NY Times' George H.W. Bush Obituary Can't Avoid Fake News About Supermarket Scanner

December 1st, 2018 12:51 PM

New York Times reporter Adam Nagourney’s front-page obituary for President George H.W. Bush, who passed away Friday night at his Houston home at age 94, was in the main, a respectful effort. But it was marred by the inclusion of a liberal media legend that won’t die: The myth of Bush touring the floor of a grocery store trade show in February 1992 during his re-election campaign, and supposedly staring in baffled wonderment at a conventional supermarket price scanner. It was a phony anecdote forwarded by reporter Andrew Rosenthal (who wasn’t even there) to paint the first Bush as an out-of-touch patrician.

Nagourney recounted the fake incident under the subhead “A Measured Aristocrat.”

His critics saw him as out of touch with ordinary Americans, pointing to what they portrayed as his amazed reaction during a demonstration of a supermarket scanner when he visited a grocers’ convention while president. (He later insisted that he had not been surprised.)

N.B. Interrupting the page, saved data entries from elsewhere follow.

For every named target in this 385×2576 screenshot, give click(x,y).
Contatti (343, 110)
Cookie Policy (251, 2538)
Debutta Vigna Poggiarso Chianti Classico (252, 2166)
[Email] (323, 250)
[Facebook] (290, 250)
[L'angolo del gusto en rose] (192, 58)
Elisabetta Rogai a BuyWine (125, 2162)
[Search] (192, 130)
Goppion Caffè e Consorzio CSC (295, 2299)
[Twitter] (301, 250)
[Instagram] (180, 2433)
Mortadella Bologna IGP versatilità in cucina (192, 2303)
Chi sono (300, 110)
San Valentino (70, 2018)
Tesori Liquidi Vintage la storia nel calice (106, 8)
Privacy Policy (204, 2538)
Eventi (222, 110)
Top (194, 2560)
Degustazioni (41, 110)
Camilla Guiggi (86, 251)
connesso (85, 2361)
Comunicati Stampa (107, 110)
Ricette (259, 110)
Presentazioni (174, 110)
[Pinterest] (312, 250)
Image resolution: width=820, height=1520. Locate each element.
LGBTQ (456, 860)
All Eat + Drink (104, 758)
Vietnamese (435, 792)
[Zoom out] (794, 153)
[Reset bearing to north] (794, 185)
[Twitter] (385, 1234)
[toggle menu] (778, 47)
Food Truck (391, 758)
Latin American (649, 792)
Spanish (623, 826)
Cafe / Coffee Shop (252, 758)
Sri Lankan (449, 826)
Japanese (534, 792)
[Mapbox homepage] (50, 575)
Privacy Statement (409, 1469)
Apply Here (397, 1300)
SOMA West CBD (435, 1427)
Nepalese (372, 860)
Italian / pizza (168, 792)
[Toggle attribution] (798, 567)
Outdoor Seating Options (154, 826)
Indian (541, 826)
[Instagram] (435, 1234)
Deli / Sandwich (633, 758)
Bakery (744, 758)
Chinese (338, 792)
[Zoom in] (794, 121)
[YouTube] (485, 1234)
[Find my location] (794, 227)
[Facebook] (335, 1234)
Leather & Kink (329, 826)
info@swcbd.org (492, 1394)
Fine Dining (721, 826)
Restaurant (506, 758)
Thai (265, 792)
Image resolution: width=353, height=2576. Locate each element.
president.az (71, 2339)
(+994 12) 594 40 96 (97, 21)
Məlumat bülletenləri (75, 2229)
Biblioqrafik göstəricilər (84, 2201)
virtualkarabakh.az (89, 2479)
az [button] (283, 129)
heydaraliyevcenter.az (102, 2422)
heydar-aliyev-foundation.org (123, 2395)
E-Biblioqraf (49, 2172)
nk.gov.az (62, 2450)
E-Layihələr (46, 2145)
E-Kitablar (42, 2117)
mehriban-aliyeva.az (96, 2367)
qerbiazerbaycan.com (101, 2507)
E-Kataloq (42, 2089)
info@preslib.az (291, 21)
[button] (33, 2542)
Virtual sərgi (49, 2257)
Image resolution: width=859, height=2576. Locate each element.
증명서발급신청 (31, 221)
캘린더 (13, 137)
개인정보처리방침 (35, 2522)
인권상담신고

The story came with a file photo of Bush looking at the scanner, and the caption underlined the fake news: “Critics saw Mr. Bush as out of touch with ordinary Americans during a demonstration of a supermarket scanner at a grocers’ convention in Orlando, Fla., in February 1992.”

In 1992, Rosenthal, who wasn’t even present, relied on a brief pool report to conjure up the anecdote. He would later serve nine years as the paper’s editorial page editor and prove himself among the most shamelessly partisan and often hysterically anti-Republican journalists at the New York Times (and that’s some pretty stiff competition).

Rosenthal wrote at the time:

Today, for instance, [Bush] emerged from 11 years in Washington’s choicest executive mansions to confront the modern supermarket. Visiting the exhibition hall of the National Grocers Association convention here, Mr. Bush lingered at the mock-up of a checkout lane. He signed his name on an electronic pad used to detect check forgeries.

“If some guy came in and spelled George Bush differently, could you catch it?” the President asked. “Yes,” he was told, and he shook his head in wonder.

Then he grabbed a quart of milk, a light bulb and a bag of candy and ran them over an electronic scanner. The look of wonder flickered across his face again as he saw the item and price registered on the cash register screen.

....

Marlin Fitzwater, the White House spokesman, assured reporters that he had seen the President in a grocery store. A year or so ago. In Kennebunkport.

Some grocery stores began using electronic scanners as early as 1976, and the devices have been in general use in American supermarkets for a decade.

Even the left-leaning fact-checkers at Snopes didn’t bite on the Times’ anti-Bush interpretation or the paper’s subsequent defense of its coverage.

Jonah Goldberg, looking back in 2008 at the 1992 incident, noted the political impact of the paper’s fakery:

...The New York Times -- which had no reporter at the scene -- took it upon itself to offer a politically devastating misinterpretation unsupported by any participants or witnesses and nearly two decades later Democrats are still dishonestly using this story to prove, well, whatever they want.